**Objetivo de la tarea**
Prosiga el texto sobre el barrio y el hombre enano y cojo a partir de su última oración.

**Texto del ejercicio**
El barrio es un prodigio más de la relojería universal, y uno ha de ser muy estúpido para negar la inteligencia y ficción de las cosas que lo recorre. He caminado por las calles como si fuera un recién llegado y he admirado la perfecta distribución de semáforos y letreros, la asombrosa realidad de la inteligencia cotidiana.

Me ha turbado ver al hombre de pelo rizado, enano y cojo que desde hace años, siempre a la misma hora, dobla por la calle del Torrent de les Flors. ¿Adónde va desde hace tantos años? Parece uno de esos turbios viajeros que tan mala espina nos dan cuando cruzan en diagonal los vestíbulos de las estaciones y acaban doblando por un pasillo lateral sin que sepamos nunca qué destino llevan.

Sin necesidad de forzarlas, me han llegado con suprema puntualidad la angustia por la fuga del tiempo y la enfermedad -porque es una enfermedad- del misterio de la vida. El hombre enano y cojo ha tenido su responsabilidad en esto. Me ha hecho pensar en todas esas caras que vemos en nuestras calles habituales y que, si un día dejamos de verlas, nos quedamos medio tristes, porque intuimos que han doblado en silencio, por última vez, la definitiva esquina de siempre.

**Entradas extraídas**
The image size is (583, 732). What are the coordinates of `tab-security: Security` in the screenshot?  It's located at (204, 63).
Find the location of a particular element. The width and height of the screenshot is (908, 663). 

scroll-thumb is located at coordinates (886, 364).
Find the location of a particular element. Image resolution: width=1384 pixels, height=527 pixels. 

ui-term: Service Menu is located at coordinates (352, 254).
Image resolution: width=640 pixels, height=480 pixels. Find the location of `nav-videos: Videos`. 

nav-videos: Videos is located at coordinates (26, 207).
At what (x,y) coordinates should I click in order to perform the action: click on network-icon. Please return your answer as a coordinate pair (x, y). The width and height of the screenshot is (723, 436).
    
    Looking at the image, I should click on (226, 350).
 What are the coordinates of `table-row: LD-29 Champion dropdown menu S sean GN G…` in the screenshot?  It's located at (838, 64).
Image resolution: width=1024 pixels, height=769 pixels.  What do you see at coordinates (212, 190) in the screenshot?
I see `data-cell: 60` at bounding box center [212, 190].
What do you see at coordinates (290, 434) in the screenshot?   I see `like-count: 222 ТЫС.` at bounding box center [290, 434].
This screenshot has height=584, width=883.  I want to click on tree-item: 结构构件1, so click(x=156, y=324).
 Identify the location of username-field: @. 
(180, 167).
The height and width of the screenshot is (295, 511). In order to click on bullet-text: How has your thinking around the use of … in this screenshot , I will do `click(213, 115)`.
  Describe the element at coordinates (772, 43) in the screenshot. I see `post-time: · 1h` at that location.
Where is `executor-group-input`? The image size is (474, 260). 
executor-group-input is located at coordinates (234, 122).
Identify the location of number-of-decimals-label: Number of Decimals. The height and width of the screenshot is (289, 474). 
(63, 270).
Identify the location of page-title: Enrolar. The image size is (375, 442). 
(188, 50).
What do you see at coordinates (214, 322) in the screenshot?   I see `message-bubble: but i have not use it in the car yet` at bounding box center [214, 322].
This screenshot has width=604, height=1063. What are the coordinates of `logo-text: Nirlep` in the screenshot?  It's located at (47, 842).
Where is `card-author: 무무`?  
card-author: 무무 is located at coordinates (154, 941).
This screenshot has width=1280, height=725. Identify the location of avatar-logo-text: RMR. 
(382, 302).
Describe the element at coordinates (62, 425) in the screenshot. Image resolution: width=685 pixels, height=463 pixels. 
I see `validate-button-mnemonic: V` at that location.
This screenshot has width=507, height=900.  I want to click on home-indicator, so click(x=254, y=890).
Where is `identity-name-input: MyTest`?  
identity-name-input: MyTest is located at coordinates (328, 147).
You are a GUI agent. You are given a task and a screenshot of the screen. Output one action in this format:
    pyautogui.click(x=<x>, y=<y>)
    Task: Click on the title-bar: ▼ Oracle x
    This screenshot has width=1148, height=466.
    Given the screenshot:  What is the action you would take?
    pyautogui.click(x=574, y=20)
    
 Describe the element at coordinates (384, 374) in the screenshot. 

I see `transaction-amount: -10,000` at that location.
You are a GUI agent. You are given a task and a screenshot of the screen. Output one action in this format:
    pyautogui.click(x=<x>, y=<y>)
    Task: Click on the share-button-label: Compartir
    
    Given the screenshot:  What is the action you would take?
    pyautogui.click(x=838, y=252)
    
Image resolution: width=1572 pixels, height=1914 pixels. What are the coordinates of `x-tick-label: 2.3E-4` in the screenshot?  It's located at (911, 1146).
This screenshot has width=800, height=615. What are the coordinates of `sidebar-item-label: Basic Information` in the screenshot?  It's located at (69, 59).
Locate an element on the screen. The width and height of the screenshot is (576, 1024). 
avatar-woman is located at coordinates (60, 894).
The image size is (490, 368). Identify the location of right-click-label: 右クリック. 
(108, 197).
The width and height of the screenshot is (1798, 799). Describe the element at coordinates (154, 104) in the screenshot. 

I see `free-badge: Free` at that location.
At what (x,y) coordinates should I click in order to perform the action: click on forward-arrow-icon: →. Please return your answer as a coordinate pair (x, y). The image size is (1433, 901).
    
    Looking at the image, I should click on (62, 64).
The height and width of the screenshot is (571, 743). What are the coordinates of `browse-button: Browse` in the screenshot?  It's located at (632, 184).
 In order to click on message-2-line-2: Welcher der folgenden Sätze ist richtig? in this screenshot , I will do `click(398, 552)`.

**La respuesta**
No había esta mañana en mis calles habituales quien me rescatara de la angustia por la fuga del tiempo y me he quedado más tiempo de lo normal recordando los rostros de aquellos transeúntes que fueron habituales del barrio y un día, sin que en un primer momento nadie lo percibiera, se desvanecieron para siempre en el opaco vacío de la relojería universal..¿Qué fue de todos ellos? Formaron parte de mi vida en otros días, y luego se borraron. Me he acordado de Pessoa, que se preguntaba por el viejecito redondo y colorado del puro habano a la puerta del estanco. Y por el dueño del estanco. Todos habían ya partido hacia el reino de la luz del otro barrio. «Mañana», escribía Fernando Pessoa, «también desapareceré yo de Rua da Prata, de Rua dos Douradores, de Rua dos Fanqueiros. Mañana, también yo, sí, mañana yo también seré el que dejó de pasar por estas calles, el que otros vagamente evocarán con un qué habrá sido de él. Y todo cuanto hago, todo cuanto siento, todo cuanto vivo, no será más que un transeúnte menos en la cotidianidad de las calles de una ciudad cualquiera.»

Se trata de llevar la vida al otro lado.

A la fascinación del peligro extremo se le une el encanto añadido de lo clandestino. A un lado, la masa de una montaña. Una vida que el funambulista conoce. Al otro, un universo de nubes tan lleno de lo desconocido que hasta le resulta vacío. Demasiado espacio. A sus pies, un cable de acero. Nada más. Sus ojos captan lo que se levanta frente a él y que no es más que la parte superior de la torre norte del World Trade Center. Sesenta metros de cable por delante. El camino está trazado. Philippe Petit está a 400 metros de altura, entre las dos Torres Gemelas, verano de 1974.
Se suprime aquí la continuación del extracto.